• Records from a data collection:

/---

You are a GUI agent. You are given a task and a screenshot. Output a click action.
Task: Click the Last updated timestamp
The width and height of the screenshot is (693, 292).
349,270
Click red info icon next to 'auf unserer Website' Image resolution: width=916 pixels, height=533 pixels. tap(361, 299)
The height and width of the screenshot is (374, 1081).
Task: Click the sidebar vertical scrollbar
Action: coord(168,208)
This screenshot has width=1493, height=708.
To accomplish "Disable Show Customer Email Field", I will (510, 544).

\---

• Prompt: Each line from the one containing "Click red info" through the last line of the entries above is to be returned exactly, and no others.

• Response below:
Click red info icon next to 'auf unserer Website' Image resolution: width=916 pixels, height=533 pixels. tap(361, 299)
The height and width of the screenshot is (374, 1081).
Task: Click the sidebar vertical scrollbar
Action: coord(168,208)
This screenshot has width=1493, height=708.
To accomplish "Disable Show Customer Email Field", I will (510, 544).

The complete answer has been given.